А с утра, по морозцу, поехал к… главному мебельному магазину города. Там всегда стояли грузовые машины. Мебель и гробы здесь в маленьких не возят.
Поймать свободную машину оказалось непросто, даже за деньги.
– Ну, это ж часа на два-три, – неспешно прикидывал водитель, принюхиваясь, как бы не продешевить, по максимуму.
– В долгу не останусь…
У больницы на морозе уже ждал Семен Иванович, замечательный русский дядька, бывший шахтер на пенсии, с которым мать встречалась свои последние годы. Он всегда молчал и только смотрел на нее. И в это утро тоже ничего не говорил, но так же молчал и плакал.
Он и повез ее. В кузове грузовика с надписью «Мебель».
Я с остальными – в машине, на хвосте.
За городом к тому времени разгулялась сильная метель. Январский ветер бесплатно выл, как сто нанятых плакальщиц, и поземка крутилась в воздухе, закрывая все на свете белым пронзительным крошевом.
Работяги опустили гроб, получили свои бутылки и стали забрасывать могилу каменистой мерзлой землей.
– Я пойду, – сказал Семен Иванович, – подожду у машины.
Он стеснялся, что слезы сосульками свисали у него на носу. И еще хотел остаться один. Он один и остался.
Мы встали кругом: пузатая, на седьмом месяце, жена, я и еще трое детей, на ветру и вьюге.

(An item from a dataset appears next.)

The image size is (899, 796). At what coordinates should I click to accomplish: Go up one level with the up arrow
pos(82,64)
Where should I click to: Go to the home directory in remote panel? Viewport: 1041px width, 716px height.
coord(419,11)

Мы охватили друг друга руками, как могли, где доставали. Посреди кладбища, одинокие, но единые. Посреди всего этого гребаного мира живых скотов и мертвых людей.
– Ничего, мы-то есть, – сказала старшая одиннадцатилетняя дочь.

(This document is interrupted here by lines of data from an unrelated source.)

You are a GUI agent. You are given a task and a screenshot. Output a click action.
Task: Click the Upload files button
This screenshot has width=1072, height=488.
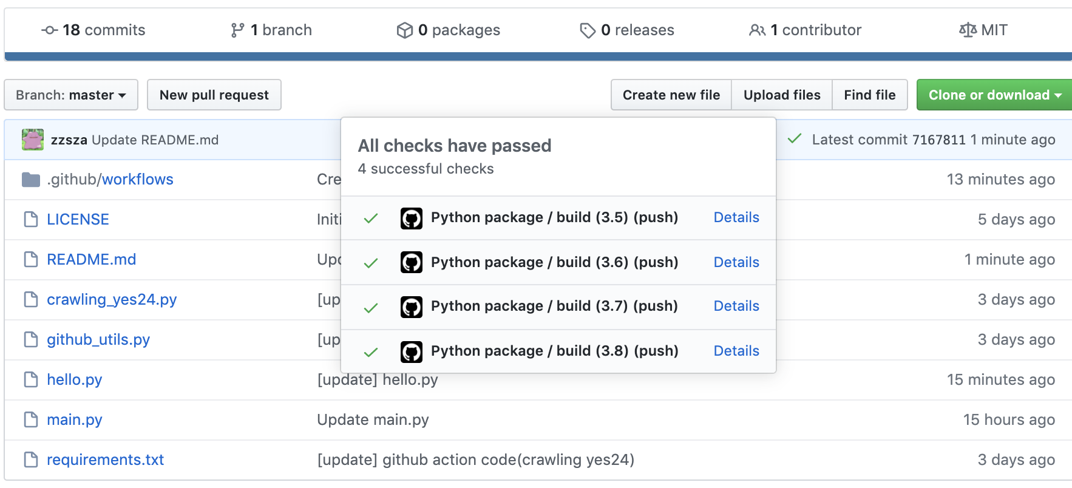click(x=782, y=95)
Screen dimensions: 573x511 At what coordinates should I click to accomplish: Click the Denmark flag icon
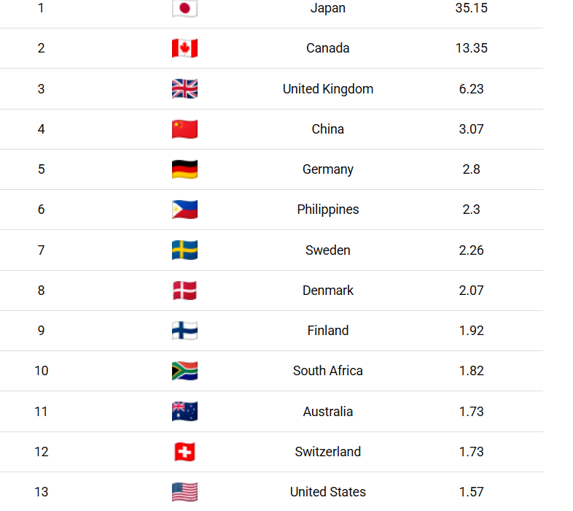(x=184, y=291)
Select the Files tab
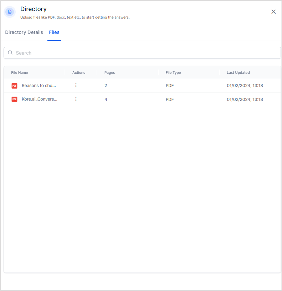 point(54,32)
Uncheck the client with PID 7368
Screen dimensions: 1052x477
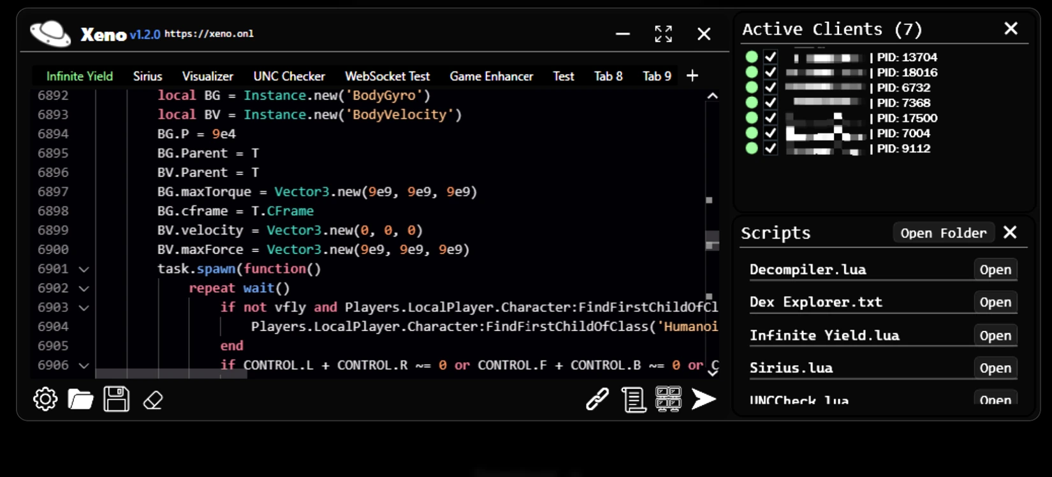(770, 103)
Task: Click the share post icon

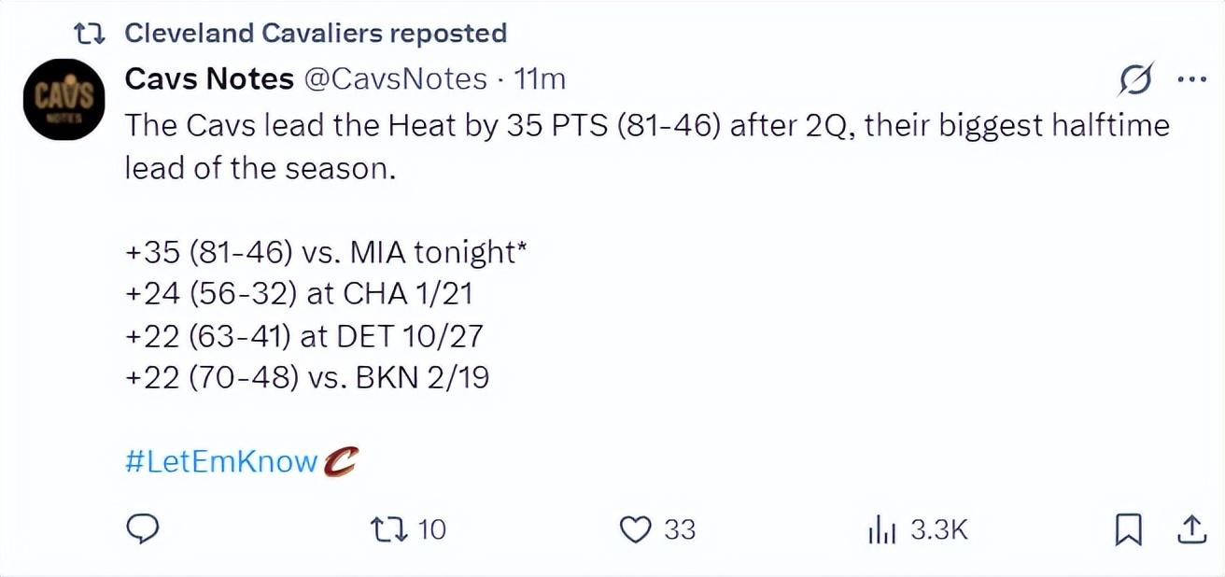Action: tap(1190, 530)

Младшие промерзли, но молчали. Нас было уже много, живых, а будет еще больше. И жить мы должны дольше и лучше.
– Конечно, мы – есть. Я в долгу не останусь…
ЭТА СЛАДКАЯ ЖИЗНЬ
Соседка остановила меня у дома.
– Это, конечно, не мое дело, – комкала она. – Но ваша мать была хорошей женщиной, а я слышала в домоуправлении разговор, что квартиру у вас отберут. Жидовка, мол, умерла, и пусть ее сынок убирается в свою Англию или там Израиль…
Наутро, отправив детей в детсад и школу, я сел на машину и поехал за две тысячи километров – в Минск. Покупать квартиру. То, что из Донецка надо уезжать, для нас было очевидно.

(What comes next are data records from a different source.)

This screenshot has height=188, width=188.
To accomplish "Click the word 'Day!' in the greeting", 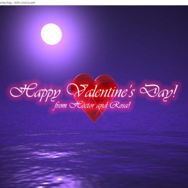I will click(159, 92).
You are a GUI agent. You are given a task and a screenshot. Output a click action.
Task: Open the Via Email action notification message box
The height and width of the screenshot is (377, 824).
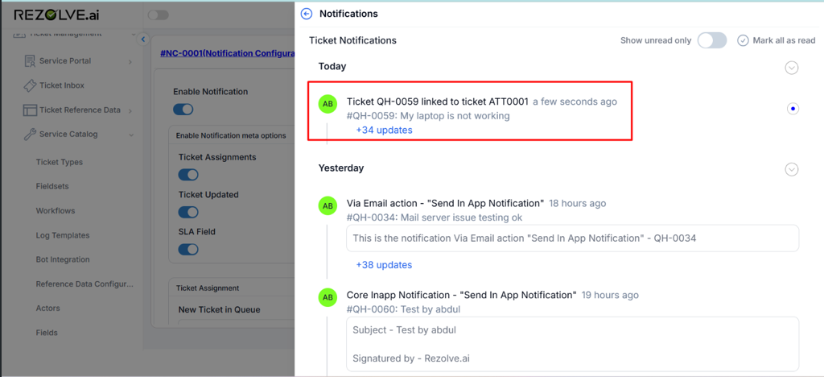[x=572, y=238]
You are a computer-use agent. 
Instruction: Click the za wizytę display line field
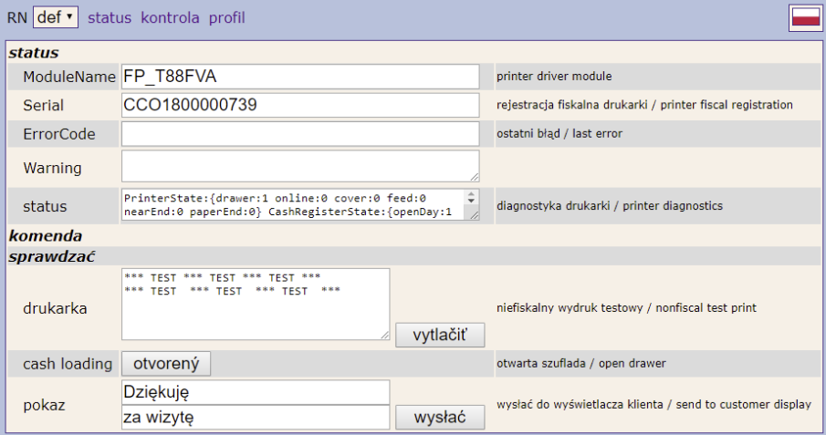click(255, 418)
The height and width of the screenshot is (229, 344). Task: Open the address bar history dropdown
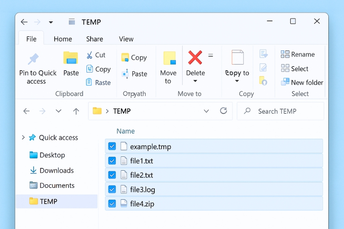coord(206,111)
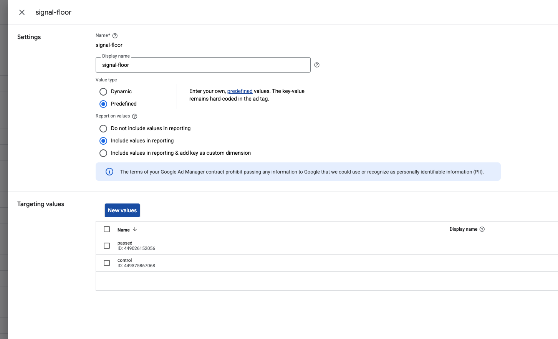Open help on the Display name column header
The image size is (558, 339).
click(x=482, y=229)
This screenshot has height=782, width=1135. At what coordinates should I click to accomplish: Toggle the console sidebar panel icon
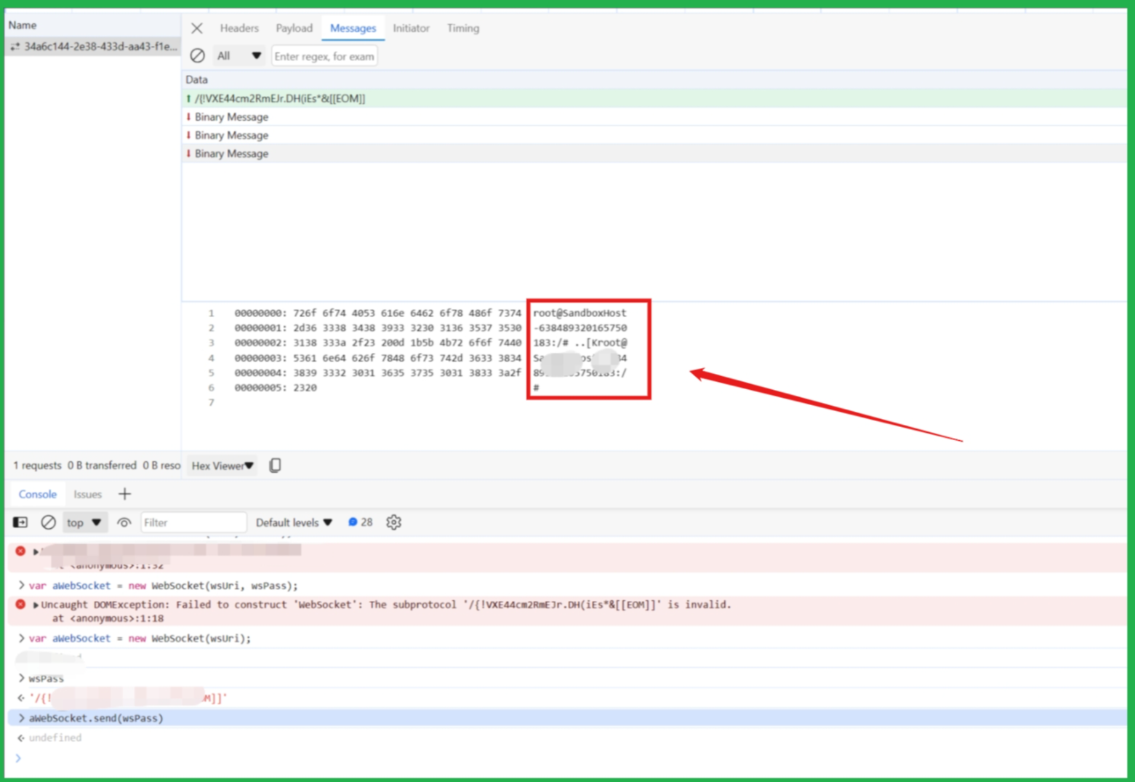(x=20, y=522)
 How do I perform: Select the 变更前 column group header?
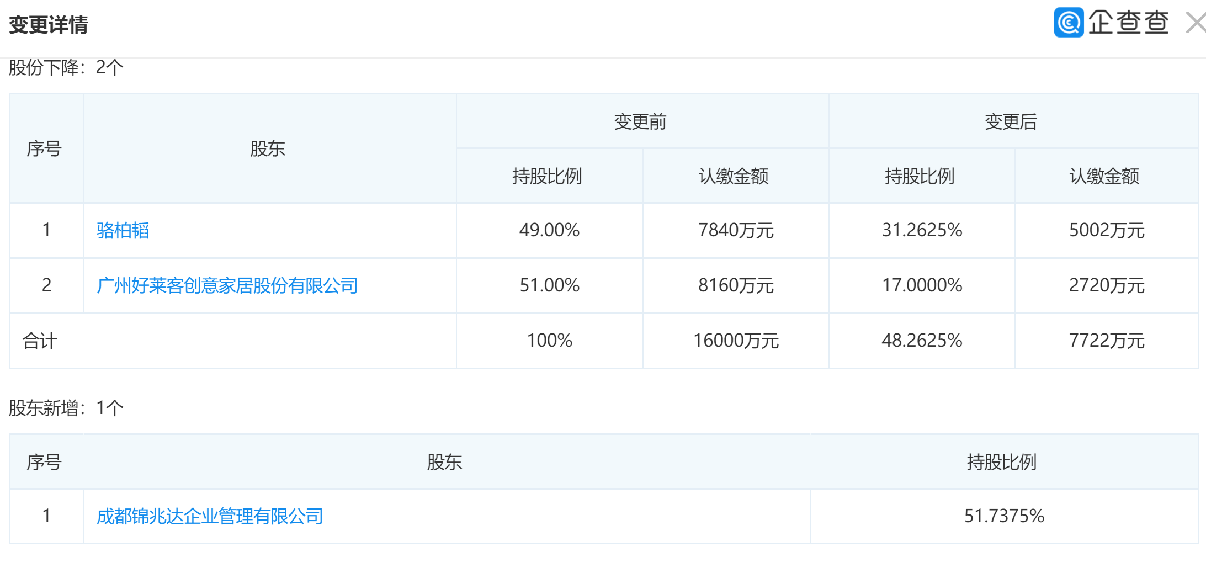point(640,121)
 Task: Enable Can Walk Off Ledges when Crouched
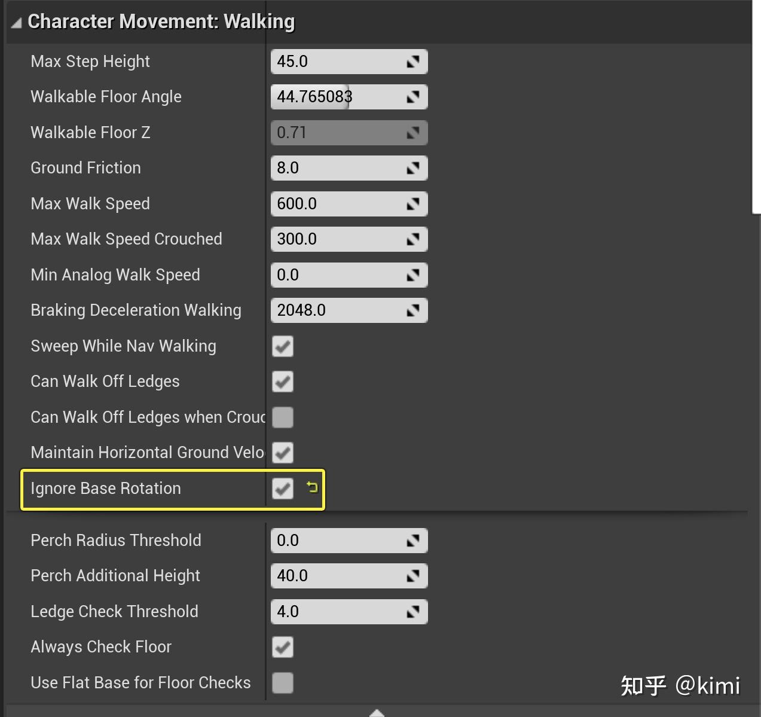click(282, 417)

И в лучшие времена люди здесь разительно отличались и от белорусов, и от воркутинских северян. Они и украинцами не были – ни языка, ни национального достоинства, ни человеческого самоуважения. Шпана со всего Союза с провинциальными понтами – друг перед другом. Половина честно вкалывала под землей на шахтах, а другая половина откровенно паразитировала и на них, и на соседе. Зато пили они всегда вместе. Видимо, это и объединяло.
Осенью я не успел найти жилье в Минске. Объявлений было много, цены устраивали, но почему-то, встретившись, когда ты говорил: «Я согласен», начинались проблемы. То еще квартира не приватизирована, то каких-то разрешений нет. Я совершенно не понимал, как живут все эти люди, они чего-то хотят, так и не приняв решения, и стараются получить, но отдавать при этом не готовы.